Mushrooms and More

I am a mushroom lover, something deplored by both members of my own family and certain of my colleagues. The mushroom stand at the farmers’ market is one of my favorite stops, and in August, almost every type of mushroom is available for devouring—porcini, oyster, shiitake, Portobello, puffball, and my favorite, chanterelle.

I first ate chanterelles in Germany, on my honeymoon, and they were a revelation. Both sweet and nutty and utterly themselves, I ordered them at every opportunity, delighting in their burnt orange color, so different than the dark browns and pearls I was used to.

When the first chanterelles of the season appeared at the market this year, Teacherman was out of town. I thought about waiting until he came back to buy some, but couldn’t wait: I bought 6 oz for my very own self.

I barely did anything to them, just swished them through salted water to clean, sautéed them in butter, and scrambled three eggs around them. With the addition of a vinegary salad, it was, as cookbooks of 70 years ago used to say, The Perfect Supper for a Single Girl.

chanterelle scrambled eggs

When Teacherman came home a week later, I was willing to share. (Or rather, I was willing to take another opportunity to eat chanterelles). This time, though, my preparation was more elaborate.

I’d read several recipes for alternative takes on risotto, using different grains, like barley, steel-cut oats, quinoa, or buckwheat groats. I’d been wanting to try the technique using oats, and the flavor of chanterelles seemed as if it would match up well with the oats. I wanted a bit more than just oats and mushrooms, though, and I remembered another recipe I’d seen recently (I don’t remember where) for a sauté of chanterelles and corn, with tarragon. It was a short step to combine the two ideas in my mind, creating oat risotto with chanterelles, corn and tarragon.
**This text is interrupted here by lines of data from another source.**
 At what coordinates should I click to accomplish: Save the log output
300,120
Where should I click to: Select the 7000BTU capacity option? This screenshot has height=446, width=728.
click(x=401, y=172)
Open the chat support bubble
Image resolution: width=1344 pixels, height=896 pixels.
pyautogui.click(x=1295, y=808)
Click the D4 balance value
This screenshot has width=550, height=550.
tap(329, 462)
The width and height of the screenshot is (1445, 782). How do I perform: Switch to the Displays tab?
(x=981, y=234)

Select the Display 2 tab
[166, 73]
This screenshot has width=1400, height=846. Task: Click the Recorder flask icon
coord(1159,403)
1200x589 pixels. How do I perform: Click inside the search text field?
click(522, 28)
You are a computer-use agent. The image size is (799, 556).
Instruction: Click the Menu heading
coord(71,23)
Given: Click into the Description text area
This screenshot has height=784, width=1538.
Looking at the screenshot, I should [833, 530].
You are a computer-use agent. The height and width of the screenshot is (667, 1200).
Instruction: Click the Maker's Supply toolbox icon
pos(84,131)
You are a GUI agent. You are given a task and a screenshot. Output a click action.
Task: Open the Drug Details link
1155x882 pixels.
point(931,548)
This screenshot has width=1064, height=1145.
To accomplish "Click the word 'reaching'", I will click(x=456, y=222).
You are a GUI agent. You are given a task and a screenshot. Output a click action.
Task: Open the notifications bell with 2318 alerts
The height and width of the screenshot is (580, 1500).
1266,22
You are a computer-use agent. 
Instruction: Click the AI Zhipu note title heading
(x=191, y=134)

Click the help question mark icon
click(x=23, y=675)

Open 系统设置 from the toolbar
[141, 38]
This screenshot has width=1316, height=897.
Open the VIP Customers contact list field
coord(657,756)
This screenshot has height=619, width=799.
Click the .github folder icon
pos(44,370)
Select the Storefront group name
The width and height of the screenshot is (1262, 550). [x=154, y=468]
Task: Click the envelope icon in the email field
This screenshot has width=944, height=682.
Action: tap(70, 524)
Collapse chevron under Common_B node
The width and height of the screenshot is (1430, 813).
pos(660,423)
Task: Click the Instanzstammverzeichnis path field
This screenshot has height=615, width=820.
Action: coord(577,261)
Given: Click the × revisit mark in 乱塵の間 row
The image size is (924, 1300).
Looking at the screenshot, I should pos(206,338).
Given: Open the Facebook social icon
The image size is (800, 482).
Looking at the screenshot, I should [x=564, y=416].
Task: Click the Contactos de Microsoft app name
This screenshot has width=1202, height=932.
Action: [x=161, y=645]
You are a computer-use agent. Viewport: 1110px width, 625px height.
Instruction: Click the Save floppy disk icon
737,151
I followed the same trajectory as in my original chanterelle outing—swishing the mushrooms clean, then sautéing them in butter with a big pinch of salt. When they were soft, though, I took them out of the pan, and added half a cup of steel-cut oats, stirring to coat them in the butter and the mushroom juices. Once the butter was absorbed, I added vegetable stock in half cup measures, letting the oats absorb the liquid fully before adding anymore. In the end, I added about 2 cups, leaving the oats on the stove for about half an hour. The oats could have taken up a bit more liquid, but I wanted them to be toothsome, rather than mushy.

About five minutes before I wanted to stop cooking the oats, I added the chanterelles and half a cup of corn kernels, cut off the cob, letting them simmer and warm through. I added a few sprigs of chopped tarragon, then turned off the heat.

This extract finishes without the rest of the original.